FitLaM for long sequences

fizx · April 26, 2018, 10:05pm

I’m using FitLaM to classify git merge conflicts as left/right. I trained a BPE+LSTM language model over a gig of C code. I’ve found ~5000 C merge conflicts in the wild with sequence lengths less than 1400 tokens. A FiTLaM classifier will classify these correctly around 85% of the time. I thought I’d have to do a lot of domain-specific things or advanced tricks, so its amazing (suspicious?) to see this work this well basically out of the box.

Obviously, many source code files are bigger than this. Is there something more obvious or interesting to do than taking an ensemble of sliding windows?

anamariapopescug · April 26, 2018, 10:48pm

This is awesome - did you try any other baseline before ? (just curious if it’s a “easy” or “hard” problem)

fizx · April 26, 2018, 11:05pm

This is awesome - did you try any other baseline before ?

No. I should perhaps grab lingpipe or weka (or maybe something else thats not 10 years out of date?) and see if something trivial/bag-of-wordsy gets any traction. I’m slightly worried that I could be doing the equivalent of labelling all grassy hillsides as containing sheep. If a trivial model gets traction, that might be indicative.

(just curious if it’s a “easy” or “hard” problem).

I think its a hard problem.

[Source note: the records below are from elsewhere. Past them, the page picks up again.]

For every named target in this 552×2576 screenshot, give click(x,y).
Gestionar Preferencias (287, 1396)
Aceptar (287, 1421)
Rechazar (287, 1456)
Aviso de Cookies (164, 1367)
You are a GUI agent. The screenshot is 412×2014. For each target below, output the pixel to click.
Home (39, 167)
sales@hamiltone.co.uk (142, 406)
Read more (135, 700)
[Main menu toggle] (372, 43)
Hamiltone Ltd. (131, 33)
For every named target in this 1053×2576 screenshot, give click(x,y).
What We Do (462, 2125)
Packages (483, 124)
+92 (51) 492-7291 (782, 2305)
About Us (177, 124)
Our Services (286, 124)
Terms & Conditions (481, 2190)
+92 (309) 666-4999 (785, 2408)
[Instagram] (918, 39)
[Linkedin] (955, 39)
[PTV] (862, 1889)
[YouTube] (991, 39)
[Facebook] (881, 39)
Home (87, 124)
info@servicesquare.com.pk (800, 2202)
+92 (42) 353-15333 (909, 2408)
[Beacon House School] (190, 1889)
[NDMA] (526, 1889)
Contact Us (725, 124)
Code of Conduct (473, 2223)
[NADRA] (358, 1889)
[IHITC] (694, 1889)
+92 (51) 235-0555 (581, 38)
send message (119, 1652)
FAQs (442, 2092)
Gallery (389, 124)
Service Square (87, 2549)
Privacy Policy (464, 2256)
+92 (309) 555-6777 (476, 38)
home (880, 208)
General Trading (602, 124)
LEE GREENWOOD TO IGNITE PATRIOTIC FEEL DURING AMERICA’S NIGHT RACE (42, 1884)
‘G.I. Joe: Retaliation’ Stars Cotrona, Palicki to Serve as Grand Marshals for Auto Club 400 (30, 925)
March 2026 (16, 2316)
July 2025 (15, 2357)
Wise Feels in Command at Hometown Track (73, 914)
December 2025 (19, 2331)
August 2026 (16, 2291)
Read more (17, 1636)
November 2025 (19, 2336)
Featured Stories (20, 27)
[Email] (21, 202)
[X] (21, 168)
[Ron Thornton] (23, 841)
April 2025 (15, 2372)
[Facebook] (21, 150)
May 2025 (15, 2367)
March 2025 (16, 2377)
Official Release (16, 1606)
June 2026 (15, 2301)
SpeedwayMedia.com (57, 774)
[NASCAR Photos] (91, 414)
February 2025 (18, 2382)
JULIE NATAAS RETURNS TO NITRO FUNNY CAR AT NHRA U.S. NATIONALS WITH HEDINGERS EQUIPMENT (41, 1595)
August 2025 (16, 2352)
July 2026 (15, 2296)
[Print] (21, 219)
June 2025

These are hard to figure out as a human a non-trivial percentage of the time.

jeremy · April 26, 2018, 11:09pm

I’m looking forward to hearing what you find out!

anamariapopescug · April 26, 2018, 11:24pm

My intuition says you’d still be better off with FitLaM (or similar) than just some BOW-based model … just a question of how much, should you care :). Is the data fairly balanced, btw ? Anyway - very fun, good luck with the investigation.

fizx · April 26, 2018, 11:31pm

In the wild, merge conflicts are 3:2 left:right. I undersampled left to balance the data.